### Work order
Repeat the entries that follow, exactly as they are written.

### Listed records

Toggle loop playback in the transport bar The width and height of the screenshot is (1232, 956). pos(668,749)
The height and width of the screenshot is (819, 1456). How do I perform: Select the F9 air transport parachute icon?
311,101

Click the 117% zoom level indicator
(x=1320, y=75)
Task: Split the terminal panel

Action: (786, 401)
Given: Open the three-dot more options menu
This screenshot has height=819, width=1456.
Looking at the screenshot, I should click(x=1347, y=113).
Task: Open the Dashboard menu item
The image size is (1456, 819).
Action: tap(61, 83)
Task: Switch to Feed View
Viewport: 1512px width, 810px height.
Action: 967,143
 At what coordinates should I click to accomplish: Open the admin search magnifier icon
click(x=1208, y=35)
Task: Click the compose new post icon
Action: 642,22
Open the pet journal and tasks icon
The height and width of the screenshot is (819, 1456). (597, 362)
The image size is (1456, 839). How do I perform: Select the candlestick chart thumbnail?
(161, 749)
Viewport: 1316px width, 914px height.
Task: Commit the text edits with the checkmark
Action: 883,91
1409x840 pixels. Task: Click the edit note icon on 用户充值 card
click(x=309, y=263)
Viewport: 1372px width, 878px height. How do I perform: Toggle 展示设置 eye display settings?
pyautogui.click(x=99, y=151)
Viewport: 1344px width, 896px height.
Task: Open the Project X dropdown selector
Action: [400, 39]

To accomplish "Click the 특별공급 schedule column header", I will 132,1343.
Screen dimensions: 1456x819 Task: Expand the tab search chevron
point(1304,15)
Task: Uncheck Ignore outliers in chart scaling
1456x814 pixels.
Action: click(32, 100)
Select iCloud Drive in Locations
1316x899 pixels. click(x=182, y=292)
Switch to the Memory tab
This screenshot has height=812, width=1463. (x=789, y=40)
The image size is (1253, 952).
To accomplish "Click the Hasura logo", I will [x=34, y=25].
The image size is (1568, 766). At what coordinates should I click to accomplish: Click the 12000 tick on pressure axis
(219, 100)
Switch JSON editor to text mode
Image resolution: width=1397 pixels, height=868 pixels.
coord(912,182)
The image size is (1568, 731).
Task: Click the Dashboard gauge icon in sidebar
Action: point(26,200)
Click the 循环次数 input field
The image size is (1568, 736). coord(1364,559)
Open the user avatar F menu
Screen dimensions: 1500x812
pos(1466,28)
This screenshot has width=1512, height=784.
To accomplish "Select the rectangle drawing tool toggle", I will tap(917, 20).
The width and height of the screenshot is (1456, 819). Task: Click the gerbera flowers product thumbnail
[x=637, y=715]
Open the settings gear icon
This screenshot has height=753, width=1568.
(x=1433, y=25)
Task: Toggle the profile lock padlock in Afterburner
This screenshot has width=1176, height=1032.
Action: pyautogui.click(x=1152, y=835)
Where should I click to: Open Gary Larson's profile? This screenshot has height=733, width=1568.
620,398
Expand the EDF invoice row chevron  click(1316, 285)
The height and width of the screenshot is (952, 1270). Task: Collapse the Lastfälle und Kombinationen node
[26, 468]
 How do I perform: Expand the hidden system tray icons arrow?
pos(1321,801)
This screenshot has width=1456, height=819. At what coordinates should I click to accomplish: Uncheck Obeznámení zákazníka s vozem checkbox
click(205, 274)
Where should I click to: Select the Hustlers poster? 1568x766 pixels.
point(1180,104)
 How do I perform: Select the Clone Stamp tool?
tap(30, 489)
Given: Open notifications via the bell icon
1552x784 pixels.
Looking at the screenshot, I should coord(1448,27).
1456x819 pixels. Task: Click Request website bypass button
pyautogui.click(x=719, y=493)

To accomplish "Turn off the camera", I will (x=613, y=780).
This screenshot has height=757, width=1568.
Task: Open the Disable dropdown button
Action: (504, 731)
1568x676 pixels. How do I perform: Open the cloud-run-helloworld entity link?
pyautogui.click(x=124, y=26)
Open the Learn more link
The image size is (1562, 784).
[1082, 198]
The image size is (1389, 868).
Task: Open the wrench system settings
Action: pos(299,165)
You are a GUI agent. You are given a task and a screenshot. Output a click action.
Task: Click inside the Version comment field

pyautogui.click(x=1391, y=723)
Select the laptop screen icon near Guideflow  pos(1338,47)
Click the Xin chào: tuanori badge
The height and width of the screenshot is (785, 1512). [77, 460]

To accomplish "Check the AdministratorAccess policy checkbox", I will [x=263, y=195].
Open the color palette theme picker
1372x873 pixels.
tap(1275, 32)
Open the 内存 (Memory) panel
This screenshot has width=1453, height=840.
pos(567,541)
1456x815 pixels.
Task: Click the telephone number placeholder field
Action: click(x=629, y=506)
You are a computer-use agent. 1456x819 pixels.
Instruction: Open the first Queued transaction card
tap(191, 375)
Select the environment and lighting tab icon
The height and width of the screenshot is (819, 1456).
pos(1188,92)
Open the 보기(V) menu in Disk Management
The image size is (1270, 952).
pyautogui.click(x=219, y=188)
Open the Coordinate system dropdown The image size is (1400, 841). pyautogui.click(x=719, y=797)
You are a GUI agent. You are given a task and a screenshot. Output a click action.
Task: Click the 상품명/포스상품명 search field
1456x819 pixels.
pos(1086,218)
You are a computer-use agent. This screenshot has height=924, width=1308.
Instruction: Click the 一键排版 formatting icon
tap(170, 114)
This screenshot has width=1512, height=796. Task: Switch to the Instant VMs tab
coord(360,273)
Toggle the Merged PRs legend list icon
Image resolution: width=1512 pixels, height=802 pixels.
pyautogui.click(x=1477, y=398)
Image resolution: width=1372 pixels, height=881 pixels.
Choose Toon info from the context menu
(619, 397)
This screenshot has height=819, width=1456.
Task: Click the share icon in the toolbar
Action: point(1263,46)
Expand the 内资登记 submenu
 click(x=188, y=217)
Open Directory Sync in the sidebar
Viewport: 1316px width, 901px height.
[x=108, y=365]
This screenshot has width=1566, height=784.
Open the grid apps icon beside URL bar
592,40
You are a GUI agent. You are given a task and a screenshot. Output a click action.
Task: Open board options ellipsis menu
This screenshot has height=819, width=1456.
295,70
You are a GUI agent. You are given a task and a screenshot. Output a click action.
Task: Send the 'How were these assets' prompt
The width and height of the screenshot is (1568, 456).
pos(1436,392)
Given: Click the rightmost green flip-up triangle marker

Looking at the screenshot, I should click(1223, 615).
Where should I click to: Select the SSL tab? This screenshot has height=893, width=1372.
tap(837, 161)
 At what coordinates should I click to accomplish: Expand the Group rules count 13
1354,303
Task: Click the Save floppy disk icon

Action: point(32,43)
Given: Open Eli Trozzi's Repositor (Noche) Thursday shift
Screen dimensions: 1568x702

### Solution below
Toggle loop playback in the transport bar The width and height of the screenshot is (1232, 956). pos(668,749)
The height and width of the screenshot is (819, 1456). How do I perform: Select the F9 air transport parachute icon?
311,101

Click the 117% zoom level indicator
(x=1320, y=75)
Task: Split the terminal panel

Action: (786, 401)
Given: Open the three-dot more options menu
This screenshot has height=819, width=1456.
Looking at the screenshot, I should click(x=1347, y=113).
Task: Open the Dashboard menu item
The image size is (1456, 819).
Action: tap(61, 83)
Task: Switch to Feed View
Viewport: 1512px width, 810px height.
Action: 967,143
 At what coordinates should I click to accomplish: Open the admin search magnifier icon
click(x=1208, y=35)
Task: Click the compose new post icon
Action: 642,22
Open the pet journal and tasks icon
The height and width of the screenshot is (819, 1456). (597, 362)
The image size is (1456, 839). How do I perform: Select the candlestick chart thumbnail?
(161, 749)
Viewport: 1316px width, 914px height.
Task: Commit the text edits with the checkmark
Action: 883,91
1409x840 pixels. Task: Click the edit note icon on 用户充值 card
click(x=309, y=263)
Viewport: 1372px width, 878px height. How do I perform: Toggle 展示设置 eye display settings?
pyautogui.click(x=99, y=151)
Viewport: 1344px width, 896px height.
Task: Open the Project X dropdown selector
Action: [400, 39]

To accomplish "Click the 특별공급 schedule column header", I will 132,1343.
Screen dimensions: 1456x819 Task: Expand the tab search chevron
point(1304,15)
Task: Uncheck Ignore outliers in chart scaling
1456x814 pixels.
Action: click(32, 100)
Select iCloud Drive in Locations
1316x899 pixels. click(x=182, y=292)
Switch to the Memory tab
This screenshot has height=812, width=1463. (x=789, y=40)
The image size is (1253, 952).
To accomplish "Click the Hasura logo", I will [x=34, y=25].
The image size is (1568, 766). At what coordinates should I click to accomplish: Click the 12000 tick on pressure axis
(219, 100)
Switch JSON editor to text mode
Image resolution: width=1397 pixels, height=868 pixels.
coord(912,182)
The image size is (1568, 731).
Task: Click the Dashboard gauge icon in sidebar
Action: point(26,200)
Click the 循环次数 input field
The image size is (1568, 736). coord(1364,559)
Open the user avatar F menu
Screen dimensions: 1500x812
pos(1466,28)
This screenshot has width=1512, height=784.
To accomplish "Select the rectangle drawing tool toggle", I will tap(917, 20).
The width and height of the screenshot is (1456, 819). Task: Click the gerbera flowers product thumbnail
[x=637, y=715]
Open the settings gear icon
This screenshot has height=753, width=1568.
(x=1433, y=25)
Task: Toggle the profile lock padlock in Afterburner
This screenshot has width=1176, height=1032.
Action: pyautogui.click(x=1152, y=835)
Where should I click to: Open Gary Larson's profile? This screenshot has height=733, width=1568.
620,398
Expand the EDF invoice row chevron  click(1316, 285)
The height and width of the screenshot is (952, 1270). Task: Collapse the Lastfälle und Kombinationen node
[26, 468]
 How do I perform: Expand the hidden system tray icons arrow?
pos(1321,801)
This screenshot has width=1456, height=819. At what coordinates should I click to accomplish: Uncheck Obeznámení zákazníka s vozem checkbox
click(205, 274)
Where should I click to: Select the Hustlers poster? 1568x766 pixels.
point(1180,104)
 How do I perform: Select the Clone Stamp tool?
tap(30, 489)
Given: Open notifications via the bell icon
1552x784 pixels.
Looking at the screenshot, I should coord(1448,27).
1456x819 pixels. Task: Click Request website bypass button
pyautogui.click(x=719, y=493)

To accomplish "Turn off the camera", I will (x=613, y=780).
This screenshot has height=757, width=1568.
Task: Open the Disable dropdown button
Action: (504, 731)
1568x676 pixels. How do I perform: Open the cloud-run-helloworld entity link?
pyautogui.click(x=124, y=26)
Open the Learn more link
The image size is (1562, 784).
[1082, 198]
The image size is (1389, 868).
Task: Open the wrench system settings
Action: pos(299,165)
You are a GUI agent. You are given a task and a screenshot. Output a click action.
Task: Click inside the Version comment field

pyautogui.click(x=1391, y=723)
Select the laptop screen icon near Guideflow  pos(1338,47)
Click the Xin chào: tuanori badge
The height and width of the screenshot is (785, 1512). [77, 460]

To accomplish "Check the AdministratorAccess policy checkbox", I will [x=263, y=195].
Open the color palette theme picker
1372x873 pixels.
tap(1275, 32)
Open the 内存 (Memory) panel
This screenshot has width=1453, height=840.
pos(567,541)
1456x815 pixels.
Task: Click the telephone number placeholder field
Action: click(x=629, y=506)
You are a computer-use agent. 1456x819 pixels.
Instruction: Open the first Queued transaction card
tap(191, 375)
Select the environment and lighting tab icon
The height and width of the screenshot is (819, 1456).
pos(1188,92)
Open the 보기(V) menu in Disk Management
The image size is (1270, 952).
pyautogui.click(x=219, y=188)
Open the Coordinate system dropdown The image size is (1400, 841). pyautogui.click(x=719, y=797)
You are a GUI agent. You are given a task and a screenshot. Output a click action.
Task: Click the 상품명/포스상품명 search field
1456x819 pixels.
pos(1086,218)
You are a computer-use agent. This screenshot has height=924, width=1308.
Instruction: Click the 一键排版 formatting icon
tap(170, 114)
This screenshot has width=1512, height=796. Task: Switch to the Instant VMs tab
coord(360,273)
Toggle the Merged PRs legend list icon
Image resolution: width=1512 pixels, height=802 pixels.
pyautogui.click(x=1477, y=398)
Image resolution: width=1372 pixels, height=881 pixels.
Choose Toon info from the context menu
(619, 397)
This screenshot has height=819, width=1456.
Task: Click the share icon in the toolbar
Action: point(1263,46)
Expand the 内资登记 submenu
 click(x=188, y=217)
Open Directory Sync in the sidebar
Viewport: 1316px width, 901px height.
[x=108, y=365]
This screenshot has width=1566, height=784.
Open the grid apps icon beside URL bar
592,40
You are a GUI agent. You are given a task and a screenshot. Output a click action.
Task: Open board options ellipsis menu
This screenshot has height=819, width=1456.
295,70
You are a GUI agent. You are given a task and a screenshot. Output a click action.
Task: Send the 'How were these assets' prompt
The width and height of the screenshot is (1568, 456).
pos(1436,392)
Given: Click the rightmost green flip-up triangle marker

Looking at the screenshot, I should click(1223, 615).
Where should I click to: Select the SSL tab? This screenshot has height=893, width=1372.
tap(837, 161)
 At what coordinates should I click to accomplish: Expand the Group rules count 13
1354,303
Task: Click the Save floppy disk icon

Action: point(32,43)
Given: Open Eli Trozzi's Repositor (Noche) Thursday shift
Screen dimensions: 1568x702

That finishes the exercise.